It never truly feels like winter on the farm until it snows. Well, my husband would say it feels like winter on the farm when it’s below 30 degrees, because he’s out in it all day, every day. But for the kids and I, it takes a good snow to truly welcome winter. And yesterday we welcomed the old man with open arms and the most snow I’ve seen on the NC/VA line in a “coon’s age,” as my farmer man would say. That basically means a really long time, because evidently coons live a long time. Maybe? I don’t know what it means, actually, but that’s what he says, so now that’s what I say. You know that thing about people starting to look like each other after they’ve been together a while? Well, I don’t know if that’s true for us, but I have definitely picked up on some of his country slang, for better or worse.

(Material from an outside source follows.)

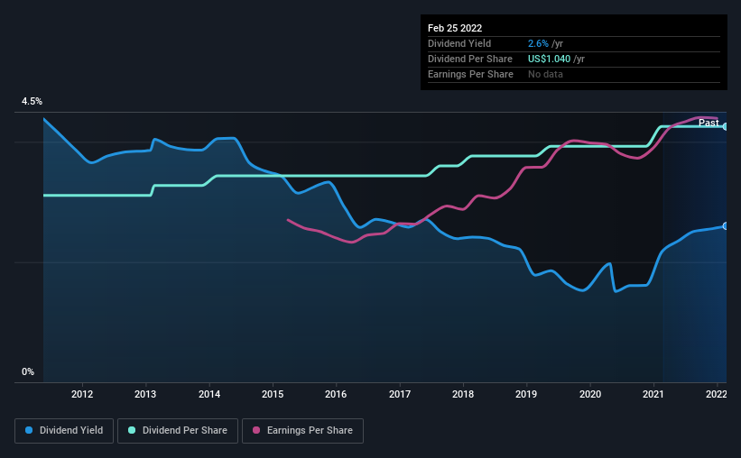741x458 pixels.
Task: Click the 2018 x-axis label
Action: (x=463, y=394)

When it snows on the farm, the farm still has to “run.” Which means my son and my husband still have to feed silage and hay to the cows and milk our one Jersey, “Stella.” And since our girl is still too little to go and do as much, I “have” to stay home with her. It’s a shame. We “had” to stay in and watch “Elf”, we “had” to make four batches of snow cream and we “had” to make sure the dogs (and us) were warm inside, keeping logs in the wood stove. It’s a hard life for us farm girls, but someone has to keep the home fires burning, you know? And I did make sure our guys had a warm meal and homemade biscuits for supper. Oh, and I managed to pull the kids behind the gator in 20 degree weather, while taking photos with one hand. I almost lost fingers from the cold, but the photos were worth it. Don’t you think?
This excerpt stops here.